Der FuSa CMSIS-Core (Cortex-M) implementiert das grundlegende Laufzeitsystem für ein Cortex-M-Gerät und ermöglicht dem Benutzer den Zugriff auf den Prozessorkern und die Geräteperipherie. Im Detail definiert sie:

  • Hardware Abstraction Layer (HAL) für Cortex-M-Prozessorregister mit standardisierten Definitionen für die Register SysTick, NVIC, System Control Block, MPU-Register, FPU-Register und Kernzugriffsfunktionen.
  • System-Exception-Namen zur Schnittstelle zu System-Exceptions, ohne Kompatibilitätsprobleme zu haben.
  • Methoden zur Organisation von Headerdateien, die es einfach machen, neue Cortex-M-M-Mikrocontroller-Produkte zu erlernen und die Softwareportierbarkeit zu verbessern. Dazu gehören auch Namenskonventionen für gerätespezifische Interrupts.
  • Methoden zur Systeminitialisierung, die von jedem MCU-Anbieter verwendet werden. Beispielsweise ist die standardisierte SystemInit()-Funktion unerlässlich für die Konfiguration des Taktsystems des Gerätes.
  • Eigene Funktionen zur Generierung von CPU-Anweisungen, die von Standard-C-Funktionen nicht unterstützt werden.
  • Eine Variable zum Bestimmen der Systemtaktfrequenz, die die Einrichtung des SysTick-Timers vereinfacht.

 

Arm Functional Safety C Library

Die Arm Bibliothek implementiert eine eingeschränkte Teilmenge von Funktionen, die im Sprachstandard ISO C99 C spezifiziert sind, und enthält Anwendungsrichtlinien und Beispiele, wie man effektiv damit arbeitet.

Arm Runtime C-Bibliotheken

Die Runtime Arm C-Bibliothek besteht aus allen Funktionen, die durch den Bibliotheksstandard ISO C99 definiert sind.
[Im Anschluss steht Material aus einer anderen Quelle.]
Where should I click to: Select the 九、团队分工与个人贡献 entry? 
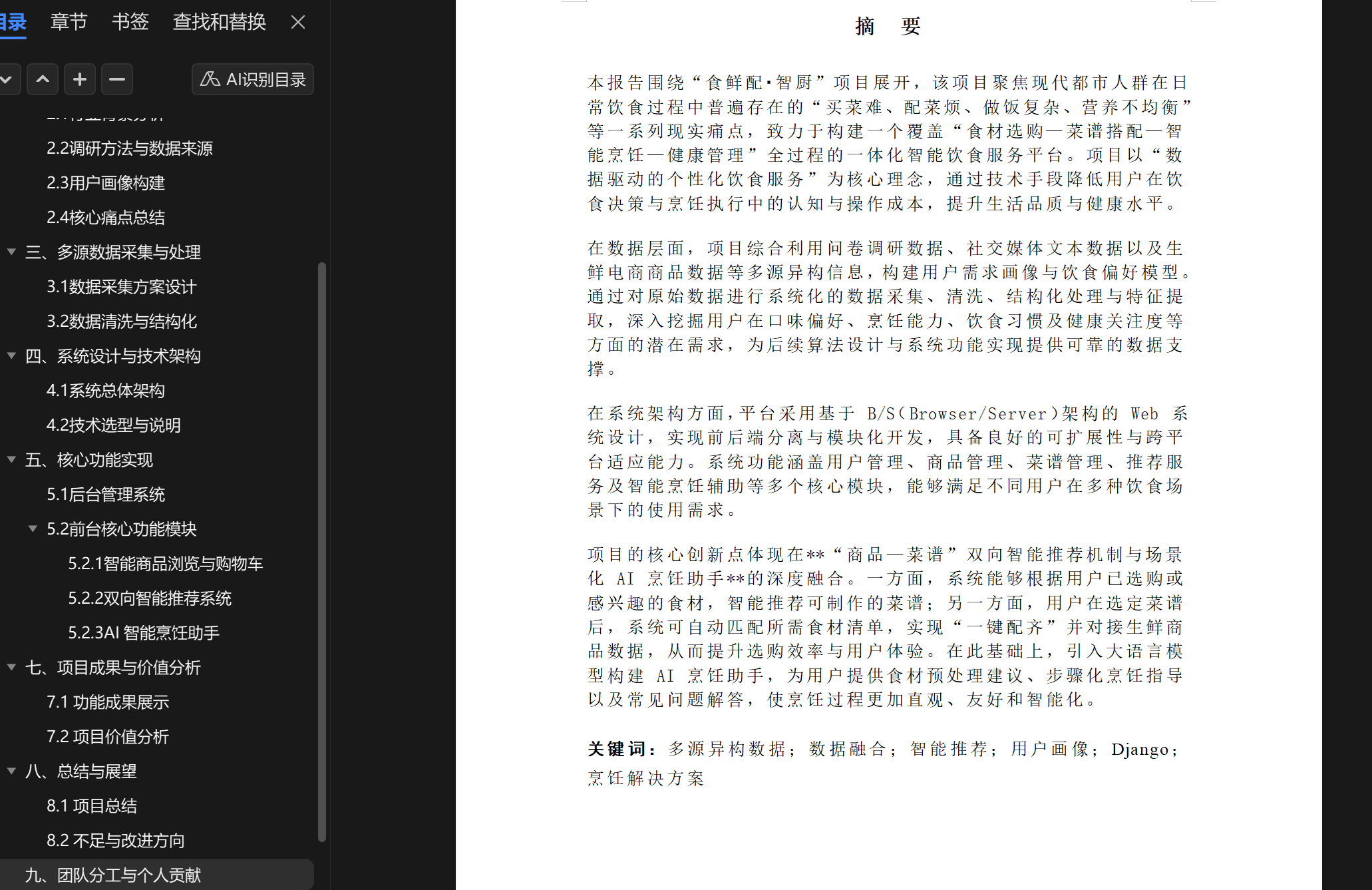[x=113, y=875]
Es ermöglicht dem Benutzer, diese Funktionen in der eigenen Anwendung neu zu definieren. Und es enthält auch Funktionen, die implizit vom Arm Compiler und den Arm-Erweiterungen aufgerufen werden, die nicht durch den ISO C-Bibliotheksstandard definiert sind, sondern in der Bibliothek enthalten sind.

Arm Funktionale Sicherheit C-Bibliothek

Die FuSa C Library bietet eine begrenzte Teilmenge der C Library, die für die Entwicklung sicherheitskritischer Embedded-Anwendungen auf Armarchitektur-konformen Geräten geeignet ist.

Konkret bietet es folgendes:

  • Eine Teilmenge der in der ISO C-Sprachspezifikation definierten Funktionen
  • Die Runtime Application Binary Interface (ABI) für die Arm-Architektur
  • Hilfsfunktionen

Die FuSa RTS-Dokumentation enthält wichtige Anweisungen zur Verwendung sowie wichtige Informationen über das Verhalten der FuSa C Library.